Yes, you can use the linear solver you want. For instance, for the example above you can do:

op = AffineFEOperator(Ug,V0,t_Ω,t_Γ)
A = get_matrix(op)
b = get_vector(op)
x = A\b # Solve this with your favorite linear solver
uh = FEFunction(Ug,x)
writevtk(trian_Ω,"results",cellfields=["uh"=>uh])

I noticed that at least one member of this forum found Gridap.jl in the PDE-software list
prior to this announcement!

That is great, and so I would like to invite all of you: include your work in the list, it seems to provide good exposure. Your software may come in handy in someone else’s work. Do let them know of its existence. File an issue, or open a PR.
Thanks,
P

13 Likes

Amazing work! Thank you for this great contribution Gridap.jl authors!

I’d like to jump in and share another standardization effort that is ongoing regarding meshes for FEM, spatial modeling and visualization: https://github.com/JuliaGeometry/GeometryBasics.jl/issues/15

A prototype a la Tables.jl is being sketched in Meshes.jl. Ultimately, we would like to benefit from a common interface so that we can operate on mesh objects within different frameworks.

7 Likes

This seems like a very nice package with good documentation and tutorials. Thank you.

I’ve run through the tutorial set without trouble. However, when I attempt create my own model.json file, as described in Tutorial 1 notebook as:

“The file "model.json" is a regular json file that includes a set of fields that describe the discrete model. It was generated by using together the GMSH mesh generator and the GridapGmsh package. First, we generate a "model.msh" file with GMSH (which contains a FE mesh and information about user-defined physical boundaries in {GMSH} format). Then, this file is converted to the Gridap-compatible "model.json" file using the conversion tools available in the GridapGmsh package. See the documentation of the GridapGmsh for more information.”

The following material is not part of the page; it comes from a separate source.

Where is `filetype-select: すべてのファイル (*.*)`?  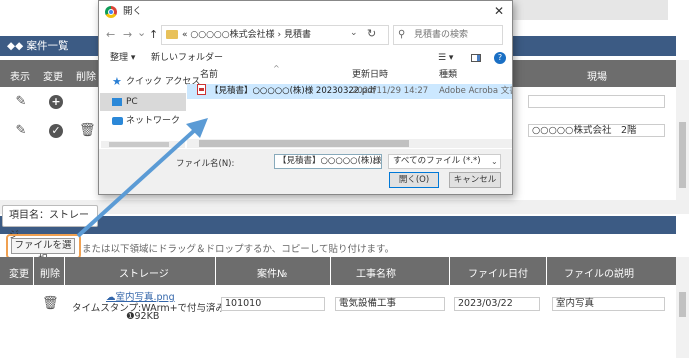
filetype-select: すべてのファイル (*.*) is located at coordinates (444, 162).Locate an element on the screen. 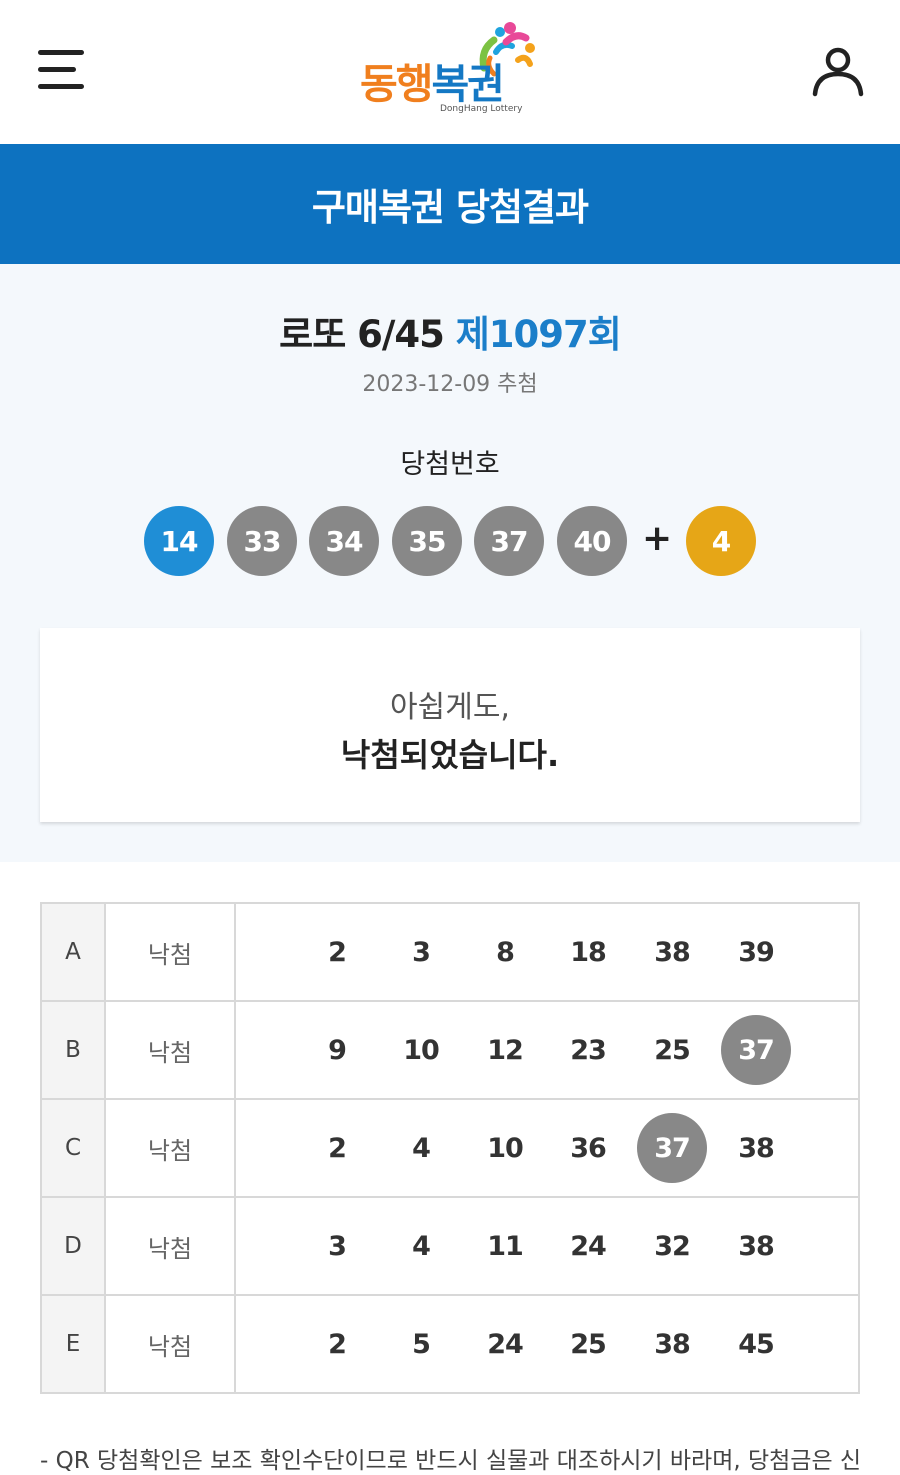 Image resolution: width=900 pixels, height=1475 pixels. ticket-slot: D is located at coordinates (73, 1246).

I get stuck at the GridapGmsh step. I don’t see any tools in there (documentation or source code) to perform the conversion. Can you point me in the right direction?

Thanks for the interest! Try this:

using Gridap
using Gridap.Io
using GridapGmsh

model = GmshDiscreteModel(“model.msh”)

fn = “model.json”
to_json_file(model,fn)

2 Likes

Ah yes thank you. That’s the kick I needed. I see now that it’s in the tutorial/models folder for each of the model .jl files.

Nice that it helps!

BTW, you can use the object “model” directly in your computation without writing it to json and reading it again. We only use the json file in the tutorials as a way of avoinding to force the users to install gmsh.